● **Task**
Each line from the one containing "The height and" through the last line of the material below is to be transcribed exactly, with nothing else included.

● **Information given**
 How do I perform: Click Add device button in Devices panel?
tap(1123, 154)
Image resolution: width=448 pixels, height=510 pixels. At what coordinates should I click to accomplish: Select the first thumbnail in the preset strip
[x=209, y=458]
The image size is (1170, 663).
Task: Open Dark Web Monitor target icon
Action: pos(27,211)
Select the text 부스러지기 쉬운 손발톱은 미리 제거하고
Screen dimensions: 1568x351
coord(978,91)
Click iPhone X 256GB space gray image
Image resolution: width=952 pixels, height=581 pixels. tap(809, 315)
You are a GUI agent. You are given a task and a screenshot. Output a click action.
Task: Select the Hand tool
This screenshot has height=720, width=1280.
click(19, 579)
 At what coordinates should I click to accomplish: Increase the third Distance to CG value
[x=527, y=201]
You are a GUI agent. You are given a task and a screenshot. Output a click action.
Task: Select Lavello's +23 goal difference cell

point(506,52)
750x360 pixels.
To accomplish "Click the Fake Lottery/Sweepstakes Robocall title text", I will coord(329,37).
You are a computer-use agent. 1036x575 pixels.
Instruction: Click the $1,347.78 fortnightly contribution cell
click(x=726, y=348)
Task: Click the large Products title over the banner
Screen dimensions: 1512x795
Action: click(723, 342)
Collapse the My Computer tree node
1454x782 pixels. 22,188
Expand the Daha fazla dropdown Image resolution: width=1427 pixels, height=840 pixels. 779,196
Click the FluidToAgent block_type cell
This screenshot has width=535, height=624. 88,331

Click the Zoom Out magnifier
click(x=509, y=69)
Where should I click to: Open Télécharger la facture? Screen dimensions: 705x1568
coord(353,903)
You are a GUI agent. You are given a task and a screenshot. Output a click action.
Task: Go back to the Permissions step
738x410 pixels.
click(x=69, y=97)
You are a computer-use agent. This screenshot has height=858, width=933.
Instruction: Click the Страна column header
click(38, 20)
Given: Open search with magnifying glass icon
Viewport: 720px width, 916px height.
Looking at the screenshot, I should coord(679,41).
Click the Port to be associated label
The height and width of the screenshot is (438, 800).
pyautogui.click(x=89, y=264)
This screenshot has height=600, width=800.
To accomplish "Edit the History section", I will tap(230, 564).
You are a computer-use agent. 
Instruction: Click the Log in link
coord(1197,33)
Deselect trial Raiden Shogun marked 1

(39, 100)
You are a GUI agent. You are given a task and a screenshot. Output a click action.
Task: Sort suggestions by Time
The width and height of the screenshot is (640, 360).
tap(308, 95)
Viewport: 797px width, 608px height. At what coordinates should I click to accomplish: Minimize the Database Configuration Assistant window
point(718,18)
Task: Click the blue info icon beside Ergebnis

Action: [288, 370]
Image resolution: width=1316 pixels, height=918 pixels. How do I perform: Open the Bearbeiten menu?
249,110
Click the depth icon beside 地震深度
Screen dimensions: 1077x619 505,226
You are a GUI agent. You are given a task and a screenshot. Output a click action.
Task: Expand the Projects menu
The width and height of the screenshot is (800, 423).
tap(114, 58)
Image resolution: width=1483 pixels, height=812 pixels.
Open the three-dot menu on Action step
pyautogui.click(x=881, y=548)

● **Solution**
The height and width of the screenshot is (438, 800).
pyautogui.click(x=89, y=264)
This screenshot has height=600, width=800.
To accomplish "Edit the History section", I will tap(230, 564).
You are a computer-use agent. 
Instruction: Click the Log in link
coord(1197,33)
Deselect trial Raiden Shogun marked 1

(39, 100)
You are a GUI agent. You are given a task and a screenshot. Output a click action.
Task: Sort suggestions by Time
The width and height of the screenshot is (640, 360).
tap(308, 95)
Viewport: 797px width, 608px height. At what coordinates should I click to accomplish: Minimize the Database Configuration Assistant window
point(718,18)
Task: Click the blue info icon beside Ergebnis

Action: [288, 370]
Image resolution: width=1316 pixels, height=918 pixels. How do I perform: Open the Bearbeiten menu?
249,110
Click the depth icon beside 地震深度
Screen dimensions: 1077x619 505,226
You are a GUI agent. You are given a task and a screenshot. Output a click action.
Task: Expand the Projects menu
The width and height of the screenshot is (800, 423).
tap(114, 58)
Image resolution: width=1483 pixels, height=812 pixels.
Open the three-dot menu on Action step
pyautogui.click(x=881, y=548)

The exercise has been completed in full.